Latinos in the United States have higher rates of vision loss and blindness than any other racial or ethnic group in the country. That's according to a study that is the first to track vision loss and eye disease in the Latino community. The Los Angeles Latino Eye Study (LALES) also found Latinos are more likely to develop diabetic eye disease and cataracts than non-Hispanic whites. The lead investigator says the results show the need for Latinos, especially those with diabetes, to have regular dilated eye exams. The National Eye Institute supported the study.

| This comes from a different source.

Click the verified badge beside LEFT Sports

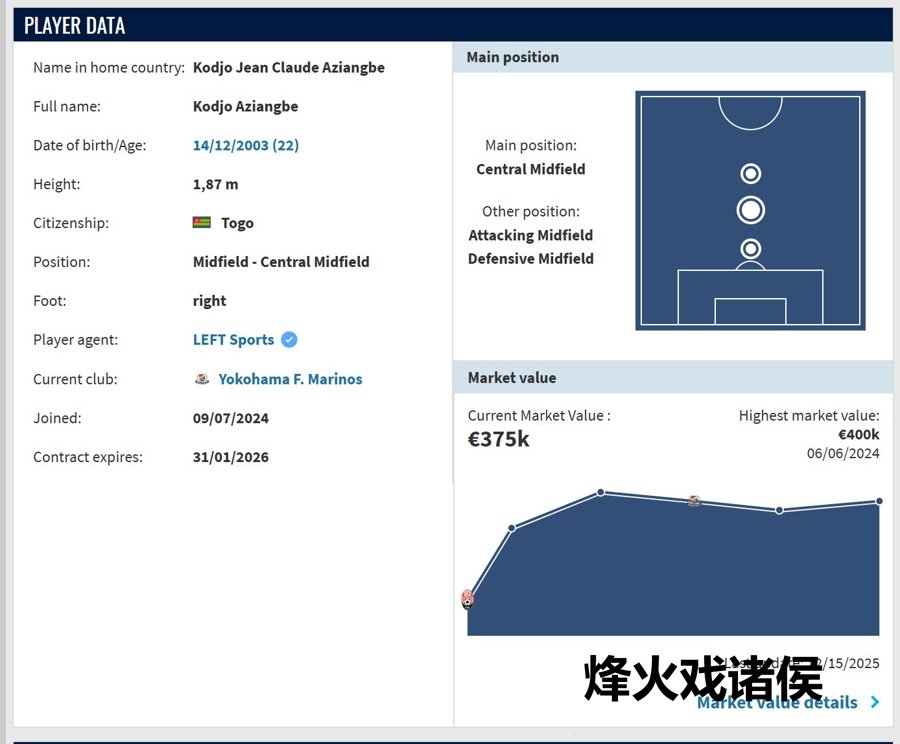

Depression High For Victims of Cyberbullying

Young people who are targeted by cyberbullies are more likely to experience depression than the kids doing the bullying. Cyberbullies harass their victims with written messages sent over the computer or cell phone. Because there's no face-to-face contact, researchers say victims can't see or identify their attacker and that may cause feelings of isolation or helplessness. Previous studies looked at traditional forms of bullying that include physical violence or verbal taunts. In those studies, depression was highest among so called bully-victims, young people who were bullies and were also the victim of bullies. The studies were conducted by the Eunice Kennedy Shriver National Institute of Child Health and Human Development.

More Helpful Information for Older Americans

Three new health topics have been added to ( ), a health and wellness Web site for older adults developed by the National Institute on Aging and the National Library of Medicine. In Creating a Family Health History, older adults can learn how to collect, organize, and use information about their family's health history to promote healthy behaviors among current and future generations. Alcohol Use and Older Adults describes alcohol's effects on our bodies, health, and lifestyles as we age and explores the risks and benefits of late life drinking. Peripheral Arterial Disease (P.A.D.) offers information about the risk factors, diagnosis, and treatments for this disease, which develops when arteries in the body become clogged with fatty deposits, limiting blood flow. It affects an estimated 8 to 12 million people, most of them over age 50.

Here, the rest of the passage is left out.